Required work: Set the data down once more, exactly as it is written.

Pixel coordinate grounding data
.....
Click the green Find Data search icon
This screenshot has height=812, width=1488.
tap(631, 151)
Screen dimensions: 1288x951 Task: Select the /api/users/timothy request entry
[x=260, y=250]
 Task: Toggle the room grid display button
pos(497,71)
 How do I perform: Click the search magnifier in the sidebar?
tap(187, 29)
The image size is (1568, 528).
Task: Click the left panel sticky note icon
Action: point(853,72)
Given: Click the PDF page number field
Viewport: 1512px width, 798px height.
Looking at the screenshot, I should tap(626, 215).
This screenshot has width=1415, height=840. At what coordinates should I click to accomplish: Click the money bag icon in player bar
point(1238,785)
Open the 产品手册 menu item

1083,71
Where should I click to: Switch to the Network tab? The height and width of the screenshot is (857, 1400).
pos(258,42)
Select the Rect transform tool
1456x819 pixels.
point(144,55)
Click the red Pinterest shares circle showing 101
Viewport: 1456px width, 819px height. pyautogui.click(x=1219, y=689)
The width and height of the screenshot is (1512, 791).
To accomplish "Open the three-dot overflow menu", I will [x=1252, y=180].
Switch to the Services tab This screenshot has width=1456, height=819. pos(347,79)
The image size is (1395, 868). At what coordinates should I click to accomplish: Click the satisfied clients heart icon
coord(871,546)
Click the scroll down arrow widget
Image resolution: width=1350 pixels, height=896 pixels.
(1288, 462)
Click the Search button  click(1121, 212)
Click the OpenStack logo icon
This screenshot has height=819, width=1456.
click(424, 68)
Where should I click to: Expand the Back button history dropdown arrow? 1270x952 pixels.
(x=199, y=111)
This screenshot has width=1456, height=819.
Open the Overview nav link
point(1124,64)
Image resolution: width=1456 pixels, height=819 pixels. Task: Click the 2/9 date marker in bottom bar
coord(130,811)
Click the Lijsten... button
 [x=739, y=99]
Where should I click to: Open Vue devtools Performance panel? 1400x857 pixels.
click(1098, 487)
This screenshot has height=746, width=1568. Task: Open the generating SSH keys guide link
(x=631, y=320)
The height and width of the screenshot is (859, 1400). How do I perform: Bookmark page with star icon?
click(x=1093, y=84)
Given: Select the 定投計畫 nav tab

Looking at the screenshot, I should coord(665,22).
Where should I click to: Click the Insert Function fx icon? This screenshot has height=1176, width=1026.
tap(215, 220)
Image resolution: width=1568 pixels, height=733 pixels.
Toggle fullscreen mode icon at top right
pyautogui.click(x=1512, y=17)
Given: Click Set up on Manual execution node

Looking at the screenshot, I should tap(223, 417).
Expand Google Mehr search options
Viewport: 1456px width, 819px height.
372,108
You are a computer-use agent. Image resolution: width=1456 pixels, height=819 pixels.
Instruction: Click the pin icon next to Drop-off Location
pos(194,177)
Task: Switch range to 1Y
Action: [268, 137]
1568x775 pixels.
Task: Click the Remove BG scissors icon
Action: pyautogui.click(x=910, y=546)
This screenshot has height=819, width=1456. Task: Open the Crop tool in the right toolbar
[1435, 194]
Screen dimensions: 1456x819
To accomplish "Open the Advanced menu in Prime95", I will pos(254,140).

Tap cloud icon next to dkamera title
.....
Response below:
Click the green Find Data search icon
This screenshot has height=812, width=1488.
tap(631, 151)
Screen dimensions: 1288x951 Task: Select the /api/users/timothy request entry
[x=260, y=250]
 Task: Toggle the room grid display button
pos(497,71)
 How do I perform: Click the search magnifier in the sidebar?
tap(187, 29)
The image size is (1568, 528).
Task: Click the left panel sticky note icon
Action: point(853,72)
Given: Click the PDF page number field
Viewport: 1512px width, 798px height.
Looking at the screenshot, I should tap(626, 215).
This screenshot has width=1415, height=840. At what coordinates should I click to accomplish: Click the money bag icon in player bar
point(1238,785)
Open the 产品手册 menu item

1083,71
Where should I click to: Switch to the Network tab? The height and width of the screenshot is (857, 1400).
pos(258,42)
Select the Rect transform tool
1456x819 pixels.
point(144,55)
Click the red Pinterest shares circle showing 101
Viewport: 1456px width, 819px height. pyautogui.click(x=1219, y=689)
The width and height of the screenshot is (1512, 791).
To accomplish "Open the three-dot overflow menu", I will [x=1252, y=180].
Switch to the Services tab This screenshot has width=1456, height=819. pos(347,79)
The image size is (1395, 868). At what coordinates should I click to accomplish: Click the satisfied clients heart icon
coord(871,546)
Click the scroll down arrow widget
Image resolution: width=1350 pixels, height=896 pixels.
(1288, 462)
Click the Search button  click(1121, 212)
Click the OpenStack logo icon
This screenshot has height=819, width=1456.
click(424, 68)
Where should I click to: Expand the Back button history dropdown arrow? 1270x952 pixels.
(x=199, y=111)
This screenshot has width=1456, height=819.
Open the Overview nav link
point(1124,64)
Image resolution: width=1456 pixels, height=819 pixels. Task: Click the 2/9 date marker in bottom bar
coord(130,811)
Click the Lijsten... button
 [x=739, y=99]
Where should I click to: Open Vue devtools Performance panel? 1400x857 pixels.
click(1098, 487)
This screenshot has height=746, width=1568. Task: Open the generating SSH keys guide link
(x=631, y=320)
The height and width of the screenshot is (859, 1400). How do I perform: Bookmark page with star icon?
click(x=1093, y=84)
Given: Select the 定投計畫 nav tab

Looking at the screenshot, I should coord(665,22).
Where should I click to: Click the Insert Function fx icon? This screenshot has height=1176, width=1026.
tap(215, 220)
Image resolution: width=1568 pixels, height=733 pixels.
Toggle fullscreen mode icon at top right
pyautogui.click(x=1512, y=17)
Given: Click Set up on Manual execution node

Looking at the screenshot, I should tap(223, 417).
Expand Google Mehr search options
Viewport: 1456px width, 819px height.
372,108
You are a computer-use agent. Image resolution: width=1456 pixels, height=819 pixels.
Instruction: Click the pin icon next to Drop-off Location
pos(194,177)
Task: Switch range to 1Y
Action: [268, 137]
1568x775 pixels.
Task: Click the Remove BG scissors icon
Action: pyautogui.click(x=910, y=546)
This screenshot has height=819, width=1456. Task: Open the Crop tool in the right toolbar
[1435, 194]
Screen dimensions: 1456x819
To accomplish "Open the Advanced menu in Prime95", I will pos(254,140).

Tap cloud icon next to dkamera title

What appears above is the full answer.